When we ask local vendors for the best tips and tricks to give to readers, Kawania Wooten of Washington event planning company Howerton & Wooten is always quick to recommend event insurance.
“I encourage all of our couples to consider getting wedding insurance to assist them with their expenses if they have to change their wedding venue or change their wedding date,” she said in our most recent survey of planners. And in addition to insurance, Wooten’s team routinely checks their clients’ venue and vendor contracts before they’re signed to ensure they include a clear Force Majeure (or Impossibility) clause that notes events can be changed or canceled without fees specifically because of Acts of God (primarily important for weather-related issues), and among other things, Acts of Government.

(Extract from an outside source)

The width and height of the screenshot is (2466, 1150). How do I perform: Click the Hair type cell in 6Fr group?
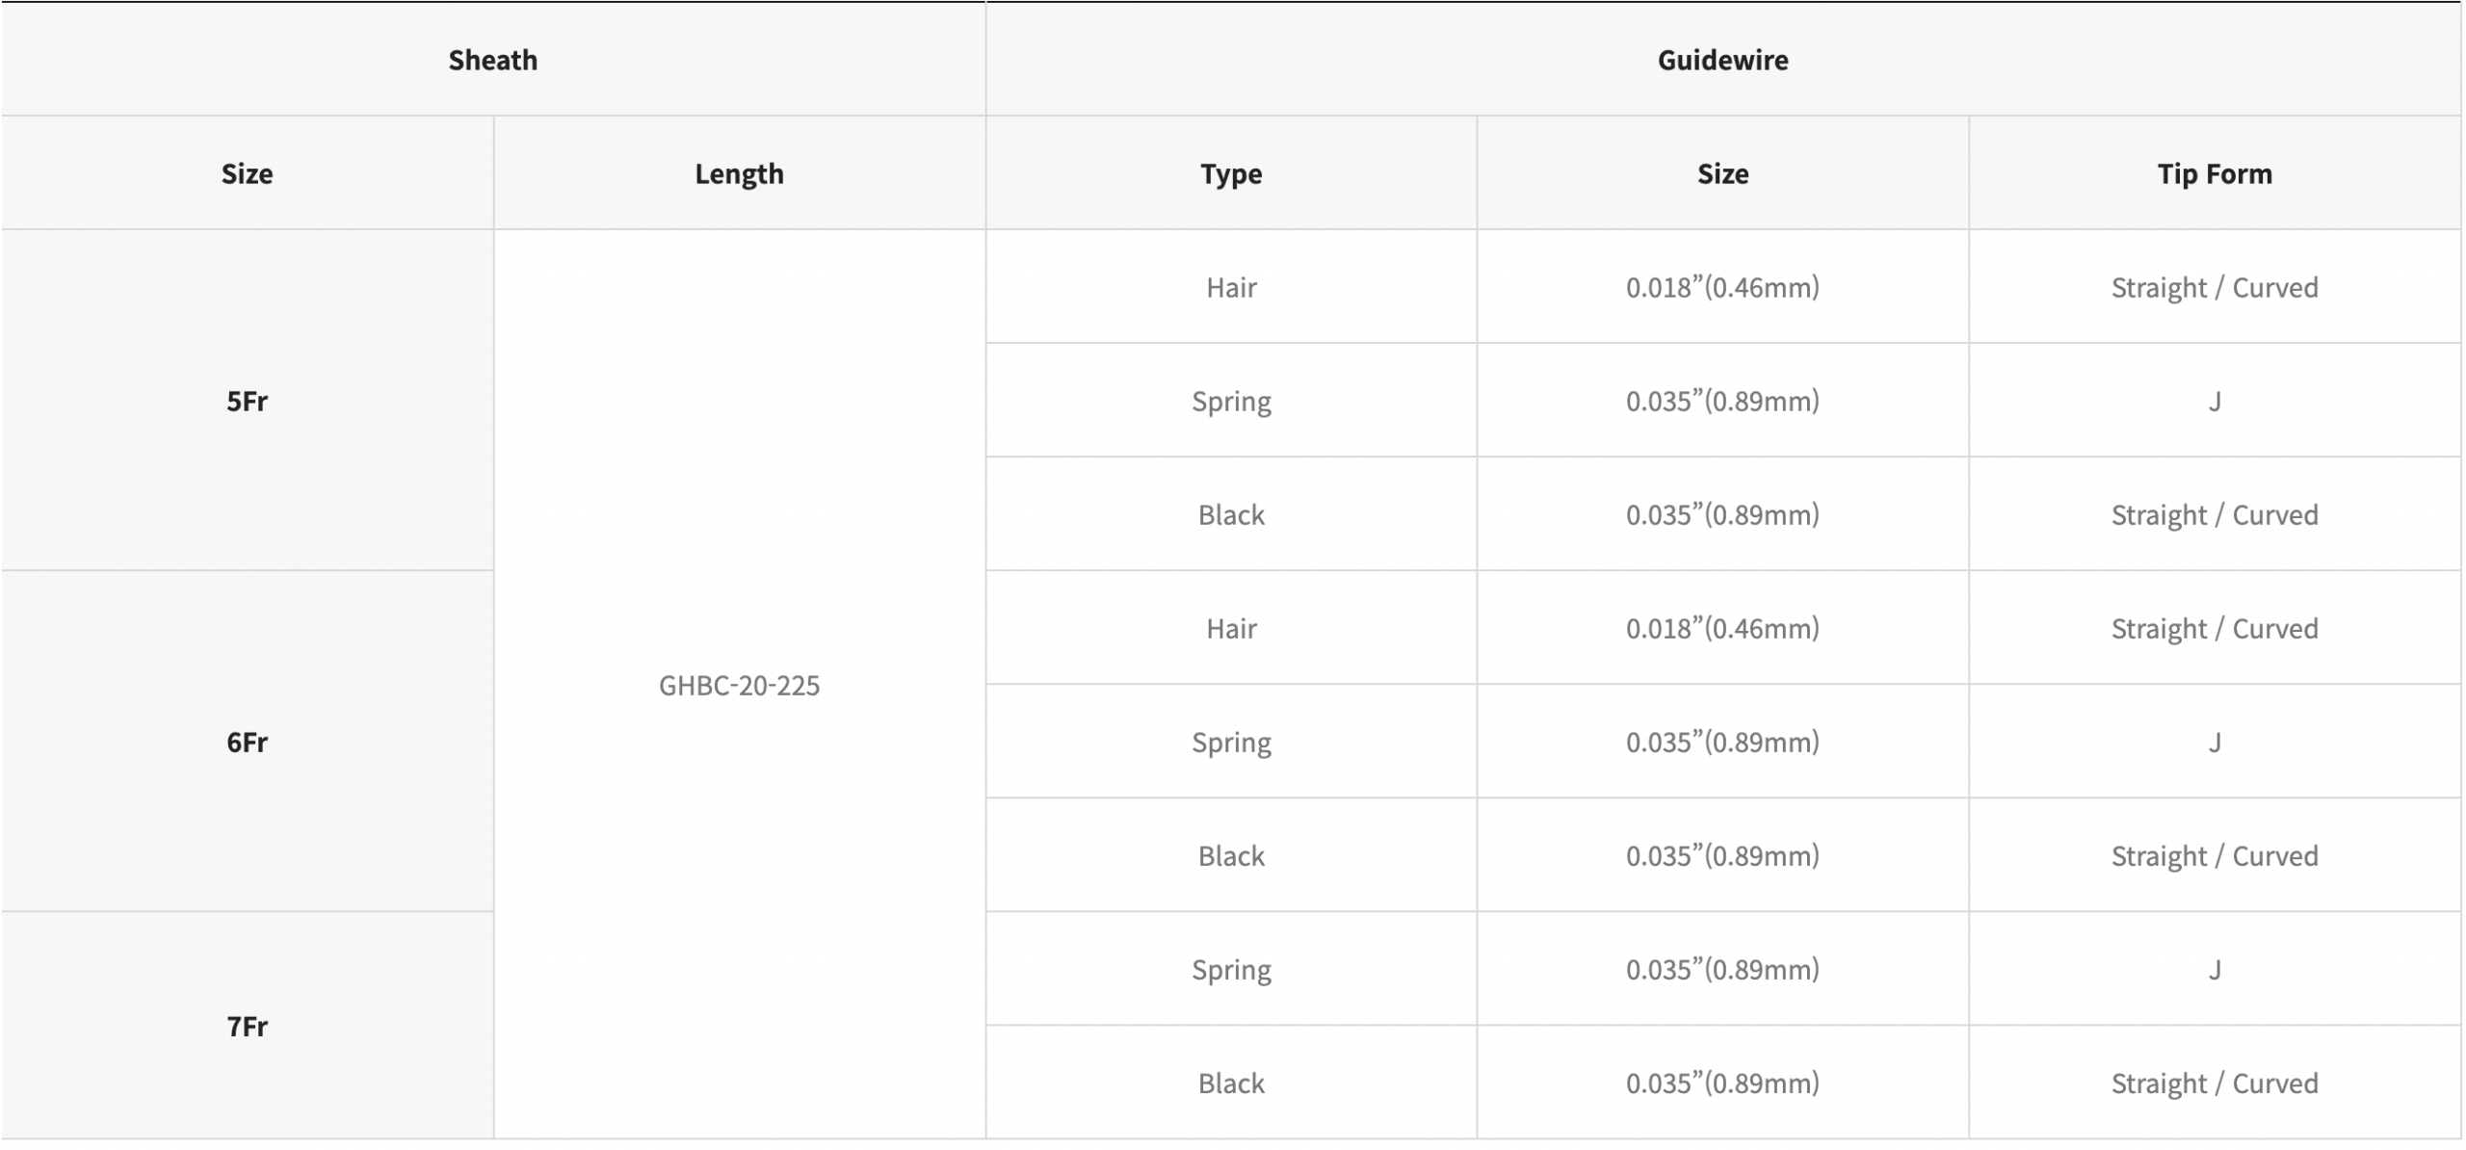coord(1230,628)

Acts of Government, Wooten, says, should include an unexpected deployment, as well as a government shutdown.
“Force Majeure or Impossibility clauses used to sometimes only include Acts of God, but now [they’ve expanded] to include Acts of Terrorism and Acts of Government.”
As of today, the federal government is on its 19th day of a partial shutdown, and while the closure includes the Marriage Bureau at DC Superior Court, which made it impossible to get a marriage license, and then possible again, anyone with events planned in an affected building or event space, like a Smithsonian venue or a national park, would still be out of luck.
Still venue-shopping? Ask the venues in advance, Wooten suggests, how shutdowns have affected them in the past. Since the closures are tied to funding as well as other factors, it’s not always clear which buildings will be shut down.
The unlikely scenario seems to be less and less remarkable, suggesting event insurance—and vendor Force Majeure clauses—may be more appealing to DC couples than ever before.
“I typically recommend WedSafe or USAA to our couples,” suggests Wooten, who wrote a blog post on the topic in anticipation of a shutdown last year. “But,” she notes, “you have to book the insurance before the issue presents itself.” In other words, before the hurricane is predicted or the shutdown is set into motion.
Wooten says while she’s never had to use a client’s insurance or clauses specifically due to a government shutdown before, she has reaped the benefit of insurance for a corporate event once. “I worked in TV and our whole board got called to testify on the Hill,” regarding the Super Bowl Halftime Show wardrobe malfunction of 2004, she recalls. “I was able to cancel an event because of it.”
Government shutdowns, Hill summons’, and deployments may be a unique-to-DC trio of cancellation factors to consider, but with a little foresight, financial protection at least, is available.